**RECORD EXTRACTS:**
- - -

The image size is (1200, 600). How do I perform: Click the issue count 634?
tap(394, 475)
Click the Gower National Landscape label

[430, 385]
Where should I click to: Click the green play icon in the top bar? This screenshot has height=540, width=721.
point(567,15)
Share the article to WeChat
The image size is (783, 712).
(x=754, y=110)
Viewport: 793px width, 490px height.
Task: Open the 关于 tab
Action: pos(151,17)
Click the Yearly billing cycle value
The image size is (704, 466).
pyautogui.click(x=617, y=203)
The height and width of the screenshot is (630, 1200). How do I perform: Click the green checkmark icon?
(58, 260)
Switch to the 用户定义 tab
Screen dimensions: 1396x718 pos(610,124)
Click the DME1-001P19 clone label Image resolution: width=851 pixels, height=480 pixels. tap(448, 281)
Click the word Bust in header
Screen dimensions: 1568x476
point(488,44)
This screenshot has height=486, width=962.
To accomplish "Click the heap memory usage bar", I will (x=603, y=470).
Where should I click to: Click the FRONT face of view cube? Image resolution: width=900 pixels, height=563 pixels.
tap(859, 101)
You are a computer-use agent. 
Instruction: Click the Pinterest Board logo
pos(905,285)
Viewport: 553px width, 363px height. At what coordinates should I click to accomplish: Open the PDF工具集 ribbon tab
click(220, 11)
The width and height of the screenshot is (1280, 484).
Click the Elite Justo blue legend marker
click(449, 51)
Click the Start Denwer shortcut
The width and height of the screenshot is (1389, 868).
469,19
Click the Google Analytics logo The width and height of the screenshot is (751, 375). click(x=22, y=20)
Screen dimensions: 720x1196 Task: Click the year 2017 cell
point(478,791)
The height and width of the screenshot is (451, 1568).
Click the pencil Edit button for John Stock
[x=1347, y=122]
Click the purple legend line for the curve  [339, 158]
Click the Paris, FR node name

- - -

Write the whole of the data out again exactly as it stands.

The image size is (1200, 600). How do I perform: Click the issue count 634?
tap(394, 475)
Click the Gower National Landscape label

[430, 385]
Where should I click to: Click the green play icon in the top bar? This screenshot has height=540, width=721.
point(567,15)
Share the article to WeChat
The image size is (783, 712).
(x=754, y=110)
Viewport: 793px width, 490px height.
Task: Open the 关于 tab
Action: pos(151,17)
Click the Yearly billing cycle value
The image size is (704, 466).
pyautogui.click(x=617, y=203)
The height and width of the screenshot is (630, 1200). How do I perform: Click the green checkmark icon?
(58, 260)
Switch to the 用户定义 tab
Screen dimensions: 1396x718 pos(610,124)
Click the DME1-001P19 clone label Image resolution: width=851 pixels, height=480 pixels. tap(448, 281)
Click the word Bust in header
Screen dimensions: 1568x476
point(488,44)
This screenshot has height=486, width=962.
To accomplish "Click the heap memory usage bar", I will (x=603, y=470).
Where should I click to: Click the FRONT face of view cube? Image resolution: width=900 pixels, height=563 pixels.
tap(859, 101)
You are a computer-use agent. 
Instruction: Click the Pinterest Board logo
pos(905,285)
Viewport: 553px width, 363px height. At what coordinates should I click to accomplish: Open the PDF工具集 ribbon tab
click(220, 11)
The width and height of the screenshot is (1280, 484).
Click the Elite Justo blue legend marker
click(449, 51)
Click the Start Denwer shortcut
The width and height of the screenshot is (1389, 868).
469,19
Click the Google Analytics logo The width and height of the screenshot is (751, 375). click(x=22, y=20)
Screen dimensions: 720x1196 Task: Click the year 2017 cell
point(478,791)
The height and width of the screenshot is (451, 1568).
Click the pencil Edit button for John Stock
[x=1347, y=122]
Click the purple legend line for the curve  [339, 158]
Click the Paris, FR node name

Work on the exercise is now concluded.